People can still camp on the side of the street not affected by the fire, which remains unfenced.

Many people who lived in the affected area crossed the street to the camp from the other side, according to residents of the Swamps. Robert Anderson, who has lived in The Swamps for about four years, is among those who have moved to the other shore.

According to Anderson, it was a heating fire that started the fire. He noted that he did not have a work phone, so he was unable to immediately call 911.

The Vancouver Fire Marshal’s Office has not yet released an official cause of the fire; attempts to reach the office Thursday were unsuccessful.

The amount of clutter in the camp, along with the fires people light to keep warm in the winter, make the Marshes a particularly fire-prone place.

“It was growing fast,” Anderson said, adding that he was awake and cooking when his home caught fire in the middle of the night.

Anderson has taken up residence on the opposite side of the camp, but he doesn’t plan to stay, he said.

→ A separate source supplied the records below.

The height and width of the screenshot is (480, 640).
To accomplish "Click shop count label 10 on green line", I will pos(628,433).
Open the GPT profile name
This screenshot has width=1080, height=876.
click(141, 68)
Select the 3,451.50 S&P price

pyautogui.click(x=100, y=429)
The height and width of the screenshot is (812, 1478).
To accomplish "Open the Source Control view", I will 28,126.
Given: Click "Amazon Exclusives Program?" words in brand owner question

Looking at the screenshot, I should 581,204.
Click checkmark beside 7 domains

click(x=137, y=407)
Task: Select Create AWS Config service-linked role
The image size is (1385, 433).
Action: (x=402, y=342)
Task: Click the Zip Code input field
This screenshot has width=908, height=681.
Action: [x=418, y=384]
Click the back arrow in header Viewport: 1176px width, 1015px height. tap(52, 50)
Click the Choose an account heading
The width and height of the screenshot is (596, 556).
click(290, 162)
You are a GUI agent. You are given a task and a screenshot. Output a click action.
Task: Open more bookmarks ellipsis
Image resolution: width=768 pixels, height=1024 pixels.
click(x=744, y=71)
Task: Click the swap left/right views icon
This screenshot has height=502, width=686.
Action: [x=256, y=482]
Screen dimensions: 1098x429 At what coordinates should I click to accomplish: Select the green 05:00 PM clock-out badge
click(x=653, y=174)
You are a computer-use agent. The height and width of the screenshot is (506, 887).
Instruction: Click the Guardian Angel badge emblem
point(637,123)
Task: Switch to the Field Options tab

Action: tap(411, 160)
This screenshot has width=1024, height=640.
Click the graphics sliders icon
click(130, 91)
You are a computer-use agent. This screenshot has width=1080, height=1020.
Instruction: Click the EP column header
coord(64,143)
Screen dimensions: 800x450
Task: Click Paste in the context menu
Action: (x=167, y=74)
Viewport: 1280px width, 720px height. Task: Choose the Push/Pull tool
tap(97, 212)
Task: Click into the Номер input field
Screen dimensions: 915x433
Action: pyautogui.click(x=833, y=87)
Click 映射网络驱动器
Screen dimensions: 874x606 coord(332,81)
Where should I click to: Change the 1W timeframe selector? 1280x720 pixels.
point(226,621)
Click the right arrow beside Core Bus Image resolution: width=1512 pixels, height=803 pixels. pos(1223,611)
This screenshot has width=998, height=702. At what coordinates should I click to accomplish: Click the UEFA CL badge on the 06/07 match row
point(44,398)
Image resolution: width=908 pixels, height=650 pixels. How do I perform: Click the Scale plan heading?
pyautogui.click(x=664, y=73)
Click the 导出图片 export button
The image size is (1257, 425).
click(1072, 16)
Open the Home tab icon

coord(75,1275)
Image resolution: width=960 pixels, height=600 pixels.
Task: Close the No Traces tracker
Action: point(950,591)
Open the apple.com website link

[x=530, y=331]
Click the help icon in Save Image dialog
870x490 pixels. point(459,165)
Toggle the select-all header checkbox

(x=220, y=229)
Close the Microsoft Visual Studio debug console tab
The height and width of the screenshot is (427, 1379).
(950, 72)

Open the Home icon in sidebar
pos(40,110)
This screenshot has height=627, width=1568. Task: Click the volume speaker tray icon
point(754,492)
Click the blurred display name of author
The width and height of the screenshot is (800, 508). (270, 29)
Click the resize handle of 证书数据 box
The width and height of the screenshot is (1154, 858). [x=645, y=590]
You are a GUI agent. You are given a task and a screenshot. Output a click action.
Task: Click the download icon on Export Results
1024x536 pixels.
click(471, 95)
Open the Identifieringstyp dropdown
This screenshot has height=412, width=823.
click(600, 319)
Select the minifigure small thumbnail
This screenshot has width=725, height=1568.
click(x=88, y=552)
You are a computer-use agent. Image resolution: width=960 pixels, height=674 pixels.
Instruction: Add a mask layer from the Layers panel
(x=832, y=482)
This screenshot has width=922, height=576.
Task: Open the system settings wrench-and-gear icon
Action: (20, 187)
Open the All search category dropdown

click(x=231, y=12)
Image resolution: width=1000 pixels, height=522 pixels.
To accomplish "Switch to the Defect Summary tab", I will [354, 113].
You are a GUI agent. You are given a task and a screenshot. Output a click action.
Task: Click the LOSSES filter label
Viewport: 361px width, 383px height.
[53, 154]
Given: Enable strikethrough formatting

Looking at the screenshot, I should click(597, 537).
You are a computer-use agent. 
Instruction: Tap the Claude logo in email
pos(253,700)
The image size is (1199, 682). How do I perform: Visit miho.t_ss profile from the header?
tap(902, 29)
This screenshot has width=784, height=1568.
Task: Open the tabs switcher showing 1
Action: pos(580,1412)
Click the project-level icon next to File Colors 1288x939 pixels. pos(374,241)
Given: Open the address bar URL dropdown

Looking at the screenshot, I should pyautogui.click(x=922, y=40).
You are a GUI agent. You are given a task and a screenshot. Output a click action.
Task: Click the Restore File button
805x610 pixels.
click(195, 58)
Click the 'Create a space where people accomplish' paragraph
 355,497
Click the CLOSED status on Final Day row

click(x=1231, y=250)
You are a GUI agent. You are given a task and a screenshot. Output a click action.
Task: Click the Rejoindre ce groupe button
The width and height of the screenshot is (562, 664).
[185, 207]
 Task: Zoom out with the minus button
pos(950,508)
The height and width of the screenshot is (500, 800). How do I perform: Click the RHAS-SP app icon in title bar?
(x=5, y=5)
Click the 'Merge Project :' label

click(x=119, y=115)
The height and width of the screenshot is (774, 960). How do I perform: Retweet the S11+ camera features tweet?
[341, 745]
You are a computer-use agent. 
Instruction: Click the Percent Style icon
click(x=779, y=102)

He knows that WSDOT is trying to sell the property so all the residents will have to leave soon, although he doesn’t know where it will go.

Peter, a former Swamps resident who asked not to be identified for privacy reasons, said many residents struggle with physical and mental health issues.

“I left here because there was too much trash,” said Peter, who now couchsurfs but visits The Swamps from time to time. “I just hope they have a next plan for these people because they have nowhere else to go.”

In the meantime, WSDOT crews continue to clear debris β€” not only from the fire, but also from years of trash and discarded items.